Cuentos de Kamakura

 

LOS ZORROS DE ZAIMOKUZA



Según los ancianos pescadores de la playa de Zaimokuza, esta historia aconteció de verdad una noche clara, en septiembre del año 1892.

Hasta finales del siglo XIX, se decía que los zorros solían corretear por Zaimokuza y que los pescadores, des¬pués de levantar las redes, dejaban algunos pequeños peces de obsequio para los animales, que llegaban después de oscurecer.

Las crónicas de la época cuentan que, efectivamente, los zorros deambulaban por las playas de Zaimokuza, aunque, por supuesto, vivían en los bosques cercanos.

Contra el temor generalizado en Japón de que los zorros toman formas mágicas para engañar a los seres humanos, en Kamakura no abundaron estos episodios, aunque hay uno que vale la pena recordar.

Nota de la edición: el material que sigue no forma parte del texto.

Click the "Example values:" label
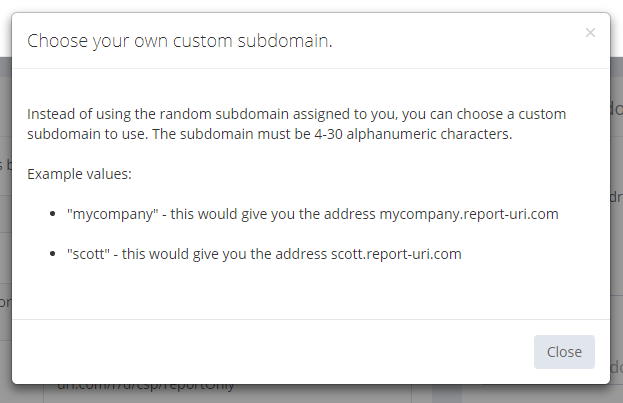This screenshot has height=403, width=623. tap(80, 174)
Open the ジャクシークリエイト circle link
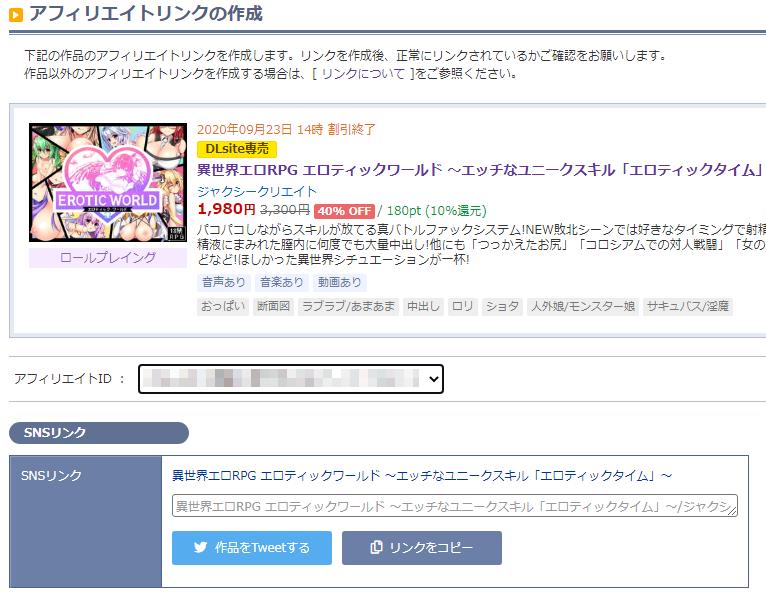This screenshot has width=766, height=596. point(257,191)

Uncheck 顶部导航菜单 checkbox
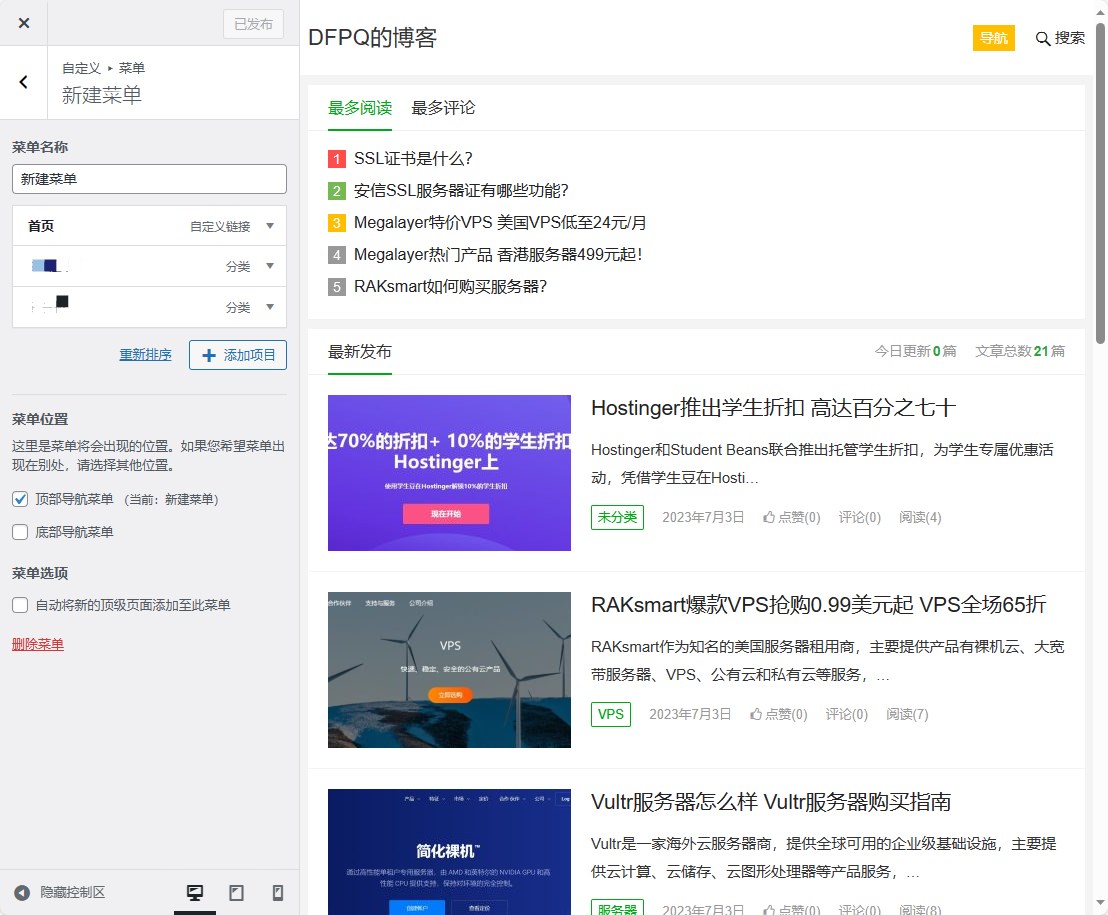click(20, 499)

Un carpintero que vivía en Hase trabajaba en el ba¬rrio de los madereros — que es el significado de Zaimokuza — y cada día iba y venía unos dos kilómetros de su casa al trabajo y del trabajo a su casa.

Cierta noche, después del trabajo, bebió unas jarras de sake con sus compañeros y tomó el camino de regreso por la playa. Ya había anochecido y el carpintero caminaba contento y canturreando, acompañado por el suave sonido de las olas, cuando se dio cuenta de que el camino se estaba prolongando en exceso. Llevaba más de una hora y no había el menor signo de que acabase el trayecto hasta el puente, que solía hacer en apenas un cuarto de hora.

"Ah, está ocurriendo algo extraño...", se dijo el carpintero. Pese a que estaba completamente oscuro, el camino era recto y no tenía pérdida, debiendo terminar a la fuerza en el puente.

A ambas orillas del camino crecían unas altas cañas. Del lado de tierra, se extendían los campos de arroz, pero no había ni una sola casa, por lo que era un lugar muy solitario.
Tras caminar otro buen rato, se le ocurrió que quizás estuviera bajo los efectos del encanto de una zorra. En medio de la oscuridad, aguzó la vista y echó una ojeada a su alrededor, aunque no había ni rastro de animal alguno. Mas, fijándose bien, le pareció que entre las hierbas, justo detrás de él, se escondía una sombra.

Entonces, sacando un mazo de madera de su bolsa de herramientas que cargaba a la
espalda, lo levantó con ambas manos en dirección a ese lugar y gritó:

— ¡Maldita sea! ¡Sal de ahí inmediatamente!
En el acto, una gran zorra de lustroso pelaje rojizo salió disparada, perdiéndose en la noche. Al mismo tiempo que escuchaba su aullido en la lejanía, el campesino se dio cuenta de que no estaba en el camino hacia el puente sino metido hasta las rodillas en el lodo de un arrozal chapoteando sin ir a lado alguno.

De repente, se encendieron unos brillantes fuegos fatuos que parpadearon varias veces, y el carpintero, asustado a más no poder y cubierto de barro salió corriendo. El puente se hallaba algunos metros al frente y pronto lo cruzó, sin dejar de correr hasta que llegó a su casa.